I think my conscious experience of 'big data' probably started when school administrators decided to put RFID chips in our school IDs and to require us to wear them in a visible spot on our shirts all day, every day. It seems like a bad idea - I don't know what data they would gather from tracking our movements around the school since we had a class schedule we were suppose to follow anyway - but someone in administration probably said the magic words 'assessment' and 'data,' and we got chipped. That was in junior high. Since then the push for data and the concomitant rise of 'big data' as a concept and a buzzword has been approaching critical cultural mass. As bigdata has become more ubiquitous we've gotten more and more used to being seen as data, as content; when someone steals our data to use as their own we say that they've 'stolen our identity,' as if we are reducible to the quantifiable aspects of our lives. More than this, our informational identity is a kind of online currency now: we constantly give away our information as the price of admission to 'free' social media applications, email service providers, and online sales aggregators. But is that actually good?
Obviously some would say yes. If you google 'big data' about two-thirds of the results will be hopeful think pieces and suppositious how-tos laying out various hot takes on the uses and amazing future of bigdata. A company called Knewton is working with Houghton-Mifflin and Gutenberg Technology "to create smarter digital textbooks that adapt to individual student in real time" (and to sell massive amounts of hard- and software, much like the Los Angeles iPad education boomlet you may remember from 2013, which didn't turn out so well). Doubtless the ability to 'adapt' to an individual student will require data input from that student, which data will in turn become saleable. This seems like a more complicated version of being chipped, and while the companies involved feel this is a good use of data, I'm not so sure. On the other hand, the NIH is currently funding a study called the Models of Infectious Disease Agent Study (MIDAS) that hopes to predict disease outbreaks by looking at wikipedia searches related to dengue fever and influenza in seven different languages, and so far this approach noticeably outperforms more traditional public health initiatives. One of the researchers involved, Lauren Ancel Meyers of the University of Texas at Austin, has also created a data visualization tool called the Texas Pandemic Flu Toolkit, and this kind of application of bigdata seems, on the whole, remarkably good. In both cases the common denominator is data, but clearly there are many different kinds of 'good' when it comes to how we use the vast amounts of information we gather.
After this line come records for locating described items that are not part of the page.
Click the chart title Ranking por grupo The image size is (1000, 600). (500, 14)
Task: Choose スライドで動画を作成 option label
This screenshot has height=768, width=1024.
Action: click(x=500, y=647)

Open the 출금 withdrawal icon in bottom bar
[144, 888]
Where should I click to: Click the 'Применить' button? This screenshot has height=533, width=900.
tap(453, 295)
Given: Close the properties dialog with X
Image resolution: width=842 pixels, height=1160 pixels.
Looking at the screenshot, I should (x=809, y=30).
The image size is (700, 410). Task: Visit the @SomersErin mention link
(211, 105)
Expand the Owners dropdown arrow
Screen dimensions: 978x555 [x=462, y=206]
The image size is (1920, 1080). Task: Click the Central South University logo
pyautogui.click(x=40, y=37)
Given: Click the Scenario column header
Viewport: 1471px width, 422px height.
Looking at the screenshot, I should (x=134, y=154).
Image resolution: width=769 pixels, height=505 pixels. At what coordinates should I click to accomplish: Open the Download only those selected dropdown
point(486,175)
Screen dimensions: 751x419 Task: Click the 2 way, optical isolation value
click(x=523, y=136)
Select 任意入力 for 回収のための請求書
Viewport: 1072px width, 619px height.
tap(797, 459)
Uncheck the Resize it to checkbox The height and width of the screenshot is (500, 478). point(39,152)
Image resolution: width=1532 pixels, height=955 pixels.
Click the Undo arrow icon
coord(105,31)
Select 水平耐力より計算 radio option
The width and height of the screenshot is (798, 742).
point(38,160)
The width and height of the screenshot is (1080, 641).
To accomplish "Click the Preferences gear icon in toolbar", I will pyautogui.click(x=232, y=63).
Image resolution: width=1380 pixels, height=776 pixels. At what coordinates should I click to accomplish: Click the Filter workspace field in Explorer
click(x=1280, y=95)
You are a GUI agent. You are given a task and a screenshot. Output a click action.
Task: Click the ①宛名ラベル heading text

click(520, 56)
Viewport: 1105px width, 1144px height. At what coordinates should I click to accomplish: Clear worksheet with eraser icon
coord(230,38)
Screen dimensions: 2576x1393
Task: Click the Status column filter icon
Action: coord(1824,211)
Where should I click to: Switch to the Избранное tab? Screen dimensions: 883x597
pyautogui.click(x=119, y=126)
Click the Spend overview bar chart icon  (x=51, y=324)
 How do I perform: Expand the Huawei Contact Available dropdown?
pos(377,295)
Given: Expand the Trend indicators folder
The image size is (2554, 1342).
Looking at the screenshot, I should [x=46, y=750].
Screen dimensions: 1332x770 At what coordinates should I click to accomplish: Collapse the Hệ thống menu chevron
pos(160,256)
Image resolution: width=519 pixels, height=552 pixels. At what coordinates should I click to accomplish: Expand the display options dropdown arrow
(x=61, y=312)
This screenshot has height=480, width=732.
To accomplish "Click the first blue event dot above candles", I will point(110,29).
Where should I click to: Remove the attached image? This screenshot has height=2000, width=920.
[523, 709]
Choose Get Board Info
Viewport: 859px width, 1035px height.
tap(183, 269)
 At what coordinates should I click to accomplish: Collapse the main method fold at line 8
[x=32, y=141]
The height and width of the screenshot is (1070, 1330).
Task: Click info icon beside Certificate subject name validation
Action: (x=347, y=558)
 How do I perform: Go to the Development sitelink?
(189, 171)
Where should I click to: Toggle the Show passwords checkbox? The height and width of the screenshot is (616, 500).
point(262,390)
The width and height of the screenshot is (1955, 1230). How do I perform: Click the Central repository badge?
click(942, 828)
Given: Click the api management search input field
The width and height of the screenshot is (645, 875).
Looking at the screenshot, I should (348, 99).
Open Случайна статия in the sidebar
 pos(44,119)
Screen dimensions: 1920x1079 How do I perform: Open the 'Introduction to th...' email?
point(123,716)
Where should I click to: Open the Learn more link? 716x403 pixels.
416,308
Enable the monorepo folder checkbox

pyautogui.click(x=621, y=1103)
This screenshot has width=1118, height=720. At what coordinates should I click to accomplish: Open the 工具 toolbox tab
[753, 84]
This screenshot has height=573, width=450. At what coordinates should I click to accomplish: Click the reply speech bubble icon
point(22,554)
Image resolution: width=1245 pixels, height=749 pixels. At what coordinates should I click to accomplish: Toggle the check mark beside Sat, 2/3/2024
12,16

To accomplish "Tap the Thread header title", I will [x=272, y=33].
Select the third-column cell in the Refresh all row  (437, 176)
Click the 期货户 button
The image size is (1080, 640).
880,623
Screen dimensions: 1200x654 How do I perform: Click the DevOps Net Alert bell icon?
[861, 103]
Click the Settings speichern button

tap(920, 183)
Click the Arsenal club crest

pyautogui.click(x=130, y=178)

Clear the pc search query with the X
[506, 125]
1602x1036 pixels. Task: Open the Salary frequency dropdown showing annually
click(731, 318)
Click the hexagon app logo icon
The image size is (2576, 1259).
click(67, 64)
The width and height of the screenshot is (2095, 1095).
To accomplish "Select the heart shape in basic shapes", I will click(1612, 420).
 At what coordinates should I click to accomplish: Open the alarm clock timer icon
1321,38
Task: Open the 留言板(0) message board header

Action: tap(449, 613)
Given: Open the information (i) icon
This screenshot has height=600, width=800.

Others have begun to work on the politics of bigdata, asking what our informational ethics should be. As we've written here before, we believe in Open Access and sharing information, and that includes data. However, Gerry Canavan recently pointed out via a series of tweets that some information-sharing is not exactly chosen, but required, especially in the academy. In a two-part storify that aggregates the tweets Canavan, a professor at Marquette University, sent out on this topic in response to a series of tweets by another user complaining about dissertation embargoes, he points out that "[T]o assert “the commons” as a global value, and then use it to grab the intellectual property of the people on the bottom rung, is bad." We agree; populating the commons by turning to forced participation makes the exercise seem more like data farming than data sharing, and the inevitable question of who sows and who reaps is hard on the heels of such a shift. Others, less concerned with the political than with the technological aspects of bigdata, point out that even bigdata is being superceded by huge data/smart data/green data, and Cisco systems is predicting that by the end of next year we will have entered the era of the zettabyte.
So information sharing and data mining are here to stay, at least until we lose power and all the data disappears. What should we do about that, as a community of scholars whose attention is focused on writing center research and practice? Praxis believes that we should jump into the data pool, but with proper flotation devices at the ready and with a group of friends to splash around with. That is why, later this summer, Praxis will launch PRX, a data-sharing research exchange that will feature downloadable data sets both (very) large and small. Our vision is for PRX to furnish researchers with a place to share their data in order to promote dialogue and to make the field more horizontal in terms of data access for individual scholars, but we also see an application for writing center administrators. As every Writing Center administrator knows, assessment based on data is crucial to the survival of a writing center, and we believe that a more concentrated focus both on quantitative scholarship and on the data itself is sorely needed. Without a sustained, dynamic conversation on the topic, how are WC administrators supposed to know what to do with data, what data to collect, and how to present that data to others? How can we have a serious conversation about the politics of data collection, and especially of data presentation, without a forum?
So we are now inviting data submissions to Praxis' newest offshoot, PRX, which will be launched soon. To learn more just email the Praxis managing editor, Thomas Spitzer-Hanks, and please - help us make this project a success. We are also soliciting blog posts on the subject of data, from practical how-tos to theoretical and political ruminations on life in the zettabyte era, and we'll be sharing the stories of some of the people we're watching who are doing exciting things with data. If you have data for us, or thoughts to share on data, or you know someone who talks about bigdata (whether ironically or not), drop us a line.
In the meantime, try to actually notice the next time you give away your data, and ask yourself this: to whom, and for what purpose, did I just do that? In a current world of gigantic data breaches preceding tomorrow's world of the internet of things, how are humans going to use data without being reduced to a number or, what may be worse, forgotten altogether?